Exhibit 10.1
June 19, 2025
Patrick Kelleher
By Email
Dear Patrick,
On behalf of GXO Logistics, Inc. (“GXO” or the “Company”), I’m happy to offer you the position of Chief Executive Officer of GXO. Your employment will commence effective as of a mutually agreed date that is as soon as practicable after the date of this letter and in any event no later than August 19, 2025 (the date that your employment commences, the “Effective Date”). This letter sets forth all of the terms and conditions of the offer and will become effective on the Effective Date.
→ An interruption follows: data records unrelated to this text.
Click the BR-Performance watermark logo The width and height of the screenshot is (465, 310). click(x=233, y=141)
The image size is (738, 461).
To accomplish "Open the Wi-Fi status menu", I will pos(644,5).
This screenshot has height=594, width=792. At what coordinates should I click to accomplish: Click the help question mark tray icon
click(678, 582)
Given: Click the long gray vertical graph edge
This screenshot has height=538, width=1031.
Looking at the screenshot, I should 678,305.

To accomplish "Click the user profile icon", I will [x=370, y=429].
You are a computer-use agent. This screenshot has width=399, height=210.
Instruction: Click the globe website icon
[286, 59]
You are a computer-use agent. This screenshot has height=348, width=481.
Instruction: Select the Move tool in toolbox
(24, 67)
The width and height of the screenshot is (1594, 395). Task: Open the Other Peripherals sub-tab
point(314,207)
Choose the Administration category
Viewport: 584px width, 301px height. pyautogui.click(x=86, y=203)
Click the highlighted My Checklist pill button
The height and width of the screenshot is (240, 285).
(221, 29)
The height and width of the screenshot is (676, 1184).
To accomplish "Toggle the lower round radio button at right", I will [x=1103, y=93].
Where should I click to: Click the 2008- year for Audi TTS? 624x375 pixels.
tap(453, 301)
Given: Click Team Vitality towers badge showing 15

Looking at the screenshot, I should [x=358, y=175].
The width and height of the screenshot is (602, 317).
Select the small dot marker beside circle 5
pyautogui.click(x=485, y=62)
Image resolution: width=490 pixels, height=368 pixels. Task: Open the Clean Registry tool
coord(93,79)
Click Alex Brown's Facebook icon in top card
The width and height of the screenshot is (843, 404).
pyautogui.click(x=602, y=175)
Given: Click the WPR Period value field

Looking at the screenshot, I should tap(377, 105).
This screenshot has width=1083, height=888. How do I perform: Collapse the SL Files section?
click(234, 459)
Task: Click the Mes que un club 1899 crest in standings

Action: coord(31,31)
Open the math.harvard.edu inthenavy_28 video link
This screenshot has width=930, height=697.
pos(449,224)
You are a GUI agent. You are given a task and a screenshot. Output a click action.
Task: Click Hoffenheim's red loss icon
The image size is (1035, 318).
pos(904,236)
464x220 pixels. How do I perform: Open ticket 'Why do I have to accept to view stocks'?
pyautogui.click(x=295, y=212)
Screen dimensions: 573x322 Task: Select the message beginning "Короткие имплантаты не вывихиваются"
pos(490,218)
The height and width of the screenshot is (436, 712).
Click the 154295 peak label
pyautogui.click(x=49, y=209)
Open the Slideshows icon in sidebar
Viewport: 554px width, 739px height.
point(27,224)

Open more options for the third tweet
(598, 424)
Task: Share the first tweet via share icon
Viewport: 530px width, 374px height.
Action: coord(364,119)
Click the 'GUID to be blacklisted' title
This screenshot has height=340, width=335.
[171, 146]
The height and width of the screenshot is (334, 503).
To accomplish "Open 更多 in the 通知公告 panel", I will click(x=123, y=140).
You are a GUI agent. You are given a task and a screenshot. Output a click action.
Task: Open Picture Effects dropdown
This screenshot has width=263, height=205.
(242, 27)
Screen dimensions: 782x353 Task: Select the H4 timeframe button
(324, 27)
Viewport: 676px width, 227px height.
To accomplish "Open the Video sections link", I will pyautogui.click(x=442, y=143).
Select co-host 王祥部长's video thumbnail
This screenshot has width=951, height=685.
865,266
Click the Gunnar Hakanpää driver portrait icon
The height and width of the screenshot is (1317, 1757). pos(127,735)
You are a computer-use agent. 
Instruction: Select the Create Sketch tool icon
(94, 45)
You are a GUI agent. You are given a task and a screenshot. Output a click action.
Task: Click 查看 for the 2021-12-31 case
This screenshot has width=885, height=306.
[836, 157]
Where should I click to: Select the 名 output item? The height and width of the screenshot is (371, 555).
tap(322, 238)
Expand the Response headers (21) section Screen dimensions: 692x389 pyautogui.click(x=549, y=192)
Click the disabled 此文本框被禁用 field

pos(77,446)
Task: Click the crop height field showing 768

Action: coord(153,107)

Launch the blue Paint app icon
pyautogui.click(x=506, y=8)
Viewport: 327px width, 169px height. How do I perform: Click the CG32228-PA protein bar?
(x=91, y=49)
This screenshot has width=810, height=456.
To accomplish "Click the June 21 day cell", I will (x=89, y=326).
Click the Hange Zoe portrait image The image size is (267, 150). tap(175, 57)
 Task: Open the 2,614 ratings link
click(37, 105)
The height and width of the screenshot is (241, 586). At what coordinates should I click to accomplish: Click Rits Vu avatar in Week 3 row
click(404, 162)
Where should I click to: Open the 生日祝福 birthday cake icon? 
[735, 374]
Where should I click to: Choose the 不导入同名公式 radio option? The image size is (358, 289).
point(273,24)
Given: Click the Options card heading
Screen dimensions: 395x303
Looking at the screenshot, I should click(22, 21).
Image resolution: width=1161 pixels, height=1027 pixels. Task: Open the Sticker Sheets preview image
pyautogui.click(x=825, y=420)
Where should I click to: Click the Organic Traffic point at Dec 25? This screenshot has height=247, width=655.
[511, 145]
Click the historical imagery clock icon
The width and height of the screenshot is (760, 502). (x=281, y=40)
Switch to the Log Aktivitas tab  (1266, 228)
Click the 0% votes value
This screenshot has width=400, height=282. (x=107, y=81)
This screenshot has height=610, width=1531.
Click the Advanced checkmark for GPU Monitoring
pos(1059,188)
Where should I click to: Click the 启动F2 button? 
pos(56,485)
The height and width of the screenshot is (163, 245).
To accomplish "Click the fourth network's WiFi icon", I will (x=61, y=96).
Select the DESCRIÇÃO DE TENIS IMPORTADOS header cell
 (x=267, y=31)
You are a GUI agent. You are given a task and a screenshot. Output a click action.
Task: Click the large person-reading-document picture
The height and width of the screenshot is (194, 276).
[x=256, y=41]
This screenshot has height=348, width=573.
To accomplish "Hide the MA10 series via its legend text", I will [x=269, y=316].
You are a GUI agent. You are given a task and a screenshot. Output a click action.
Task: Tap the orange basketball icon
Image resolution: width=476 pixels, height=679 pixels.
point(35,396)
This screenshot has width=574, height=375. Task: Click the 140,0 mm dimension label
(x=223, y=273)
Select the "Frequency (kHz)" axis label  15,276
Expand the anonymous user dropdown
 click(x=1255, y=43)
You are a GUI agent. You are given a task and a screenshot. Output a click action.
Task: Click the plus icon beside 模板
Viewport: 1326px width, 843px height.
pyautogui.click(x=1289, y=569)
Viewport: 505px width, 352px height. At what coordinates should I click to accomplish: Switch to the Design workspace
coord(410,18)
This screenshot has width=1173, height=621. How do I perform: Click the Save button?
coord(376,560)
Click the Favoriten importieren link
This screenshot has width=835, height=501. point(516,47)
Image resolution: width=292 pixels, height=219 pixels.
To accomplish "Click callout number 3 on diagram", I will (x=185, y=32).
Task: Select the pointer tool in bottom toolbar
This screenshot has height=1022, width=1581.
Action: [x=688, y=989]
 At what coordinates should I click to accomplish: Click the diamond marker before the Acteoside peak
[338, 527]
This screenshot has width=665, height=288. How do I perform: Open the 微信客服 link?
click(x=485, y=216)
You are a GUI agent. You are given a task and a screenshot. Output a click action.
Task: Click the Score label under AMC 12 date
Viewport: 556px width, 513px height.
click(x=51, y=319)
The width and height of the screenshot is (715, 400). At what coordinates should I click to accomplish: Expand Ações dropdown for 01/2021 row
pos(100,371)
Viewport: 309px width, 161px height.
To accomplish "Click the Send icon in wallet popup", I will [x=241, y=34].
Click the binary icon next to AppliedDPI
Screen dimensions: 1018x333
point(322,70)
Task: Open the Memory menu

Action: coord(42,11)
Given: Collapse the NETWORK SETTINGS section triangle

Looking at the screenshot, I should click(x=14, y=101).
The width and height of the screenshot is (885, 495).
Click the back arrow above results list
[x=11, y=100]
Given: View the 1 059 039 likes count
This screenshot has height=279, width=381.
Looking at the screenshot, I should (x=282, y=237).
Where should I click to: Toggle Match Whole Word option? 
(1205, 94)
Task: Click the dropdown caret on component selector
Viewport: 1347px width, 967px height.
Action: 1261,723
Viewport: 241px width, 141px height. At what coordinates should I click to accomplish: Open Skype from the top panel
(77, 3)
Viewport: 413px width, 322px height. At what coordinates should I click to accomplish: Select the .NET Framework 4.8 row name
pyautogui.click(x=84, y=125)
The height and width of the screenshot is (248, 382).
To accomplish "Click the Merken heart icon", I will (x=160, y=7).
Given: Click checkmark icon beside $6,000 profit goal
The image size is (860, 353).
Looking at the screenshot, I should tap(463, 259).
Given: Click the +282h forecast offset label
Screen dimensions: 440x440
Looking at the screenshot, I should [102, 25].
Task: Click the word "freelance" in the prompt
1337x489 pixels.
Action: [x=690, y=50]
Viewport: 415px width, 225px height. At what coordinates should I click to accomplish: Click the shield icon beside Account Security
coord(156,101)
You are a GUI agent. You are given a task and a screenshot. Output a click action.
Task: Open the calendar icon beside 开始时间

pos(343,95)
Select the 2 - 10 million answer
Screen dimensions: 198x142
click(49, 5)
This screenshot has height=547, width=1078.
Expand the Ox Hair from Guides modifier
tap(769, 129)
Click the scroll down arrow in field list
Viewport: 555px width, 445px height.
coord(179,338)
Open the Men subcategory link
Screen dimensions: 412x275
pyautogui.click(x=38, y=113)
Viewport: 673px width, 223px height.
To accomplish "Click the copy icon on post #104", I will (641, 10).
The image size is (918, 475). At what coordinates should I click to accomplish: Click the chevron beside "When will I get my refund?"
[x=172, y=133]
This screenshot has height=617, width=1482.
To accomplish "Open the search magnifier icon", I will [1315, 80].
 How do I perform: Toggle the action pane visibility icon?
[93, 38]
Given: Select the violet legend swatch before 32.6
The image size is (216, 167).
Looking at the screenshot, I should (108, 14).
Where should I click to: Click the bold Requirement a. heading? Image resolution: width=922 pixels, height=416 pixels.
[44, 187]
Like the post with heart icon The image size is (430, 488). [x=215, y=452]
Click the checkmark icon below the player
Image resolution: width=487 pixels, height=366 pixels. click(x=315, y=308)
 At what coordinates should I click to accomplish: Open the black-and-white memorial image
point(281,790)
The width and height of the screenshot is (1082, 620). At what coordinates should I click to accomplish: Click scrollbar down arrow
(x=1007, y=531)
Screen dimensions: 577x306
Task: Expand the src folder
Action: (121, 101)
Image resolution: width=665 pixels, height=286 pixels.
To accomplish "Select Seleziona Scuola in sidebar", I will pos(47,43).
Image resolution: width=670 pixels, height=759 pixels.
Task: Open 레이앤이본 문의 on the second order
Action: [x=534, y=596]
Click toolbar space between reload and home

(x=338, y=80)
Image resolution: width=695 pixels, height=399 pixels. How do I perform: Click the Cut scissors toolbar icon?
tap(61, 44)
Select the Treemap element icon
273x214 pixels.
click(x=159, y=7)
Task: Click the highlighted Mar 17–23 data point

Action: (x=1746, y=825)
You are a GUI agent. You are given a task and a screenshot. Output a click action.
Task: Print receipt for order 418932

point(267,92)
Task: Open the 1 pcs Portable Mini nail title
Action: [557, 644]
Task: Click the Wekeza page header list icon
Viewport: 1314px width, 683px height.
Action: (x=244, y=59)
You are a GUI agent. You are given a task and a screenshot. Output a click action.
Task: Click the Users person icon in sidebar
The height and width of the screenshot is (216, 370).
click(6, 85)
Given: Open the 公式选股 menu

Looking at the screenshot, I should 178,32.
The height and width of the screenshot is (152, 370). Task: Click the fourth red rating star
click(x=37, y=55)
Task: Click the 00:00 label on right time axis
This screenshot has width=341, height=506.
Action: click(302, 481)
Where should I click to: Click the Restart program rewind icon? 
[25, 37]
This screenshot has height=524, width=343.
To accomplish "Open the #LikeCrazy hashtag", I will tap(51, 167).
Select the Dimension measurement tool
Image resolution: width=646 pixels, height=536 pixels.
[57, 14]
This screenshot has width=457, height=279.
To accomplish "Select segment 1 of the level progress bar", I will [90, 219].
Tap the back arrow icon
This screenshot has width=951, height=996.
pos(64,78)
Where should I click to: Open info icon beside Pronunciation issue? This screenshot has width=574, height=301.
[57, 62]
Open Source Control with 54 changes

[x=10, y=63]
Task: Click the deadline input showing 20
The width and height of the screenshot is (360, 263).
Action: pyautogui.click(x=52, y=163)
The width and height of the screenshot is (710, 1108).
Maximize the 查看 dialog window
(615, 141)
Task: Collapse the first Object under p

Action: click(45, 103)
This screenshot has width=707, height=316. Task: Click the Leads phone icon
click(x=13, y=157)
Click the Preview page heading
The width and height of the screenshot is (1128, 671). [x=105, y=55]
Reporting and Work Location. In your role as CEO of GXO, you will report directly to the board of directors of the Company (the “Board”). Your principal place of employment will be GXO’s headquarters in Greenwich, CT, subject to such business travel as may be required from time to time, and you will be required to relocate your personal residence to the Greenwich, CT metropolitan area no later than December 31, 2025. Between the Effective Date and the date that you relocate your personal residence, the Company will reimburse you for reasonable airfare and lodging expenses in connection with your commute to the Company’s headquarters and will provide additional make-whole payments in respect of the income taxes imposed on such reimbursement payments.
Full-Time Employment. You will be required to devote your full time and attention to your duties and responsibilities for the Company. You may not take up any outside full or part-time employment or director positions without the prior written consent of the Board.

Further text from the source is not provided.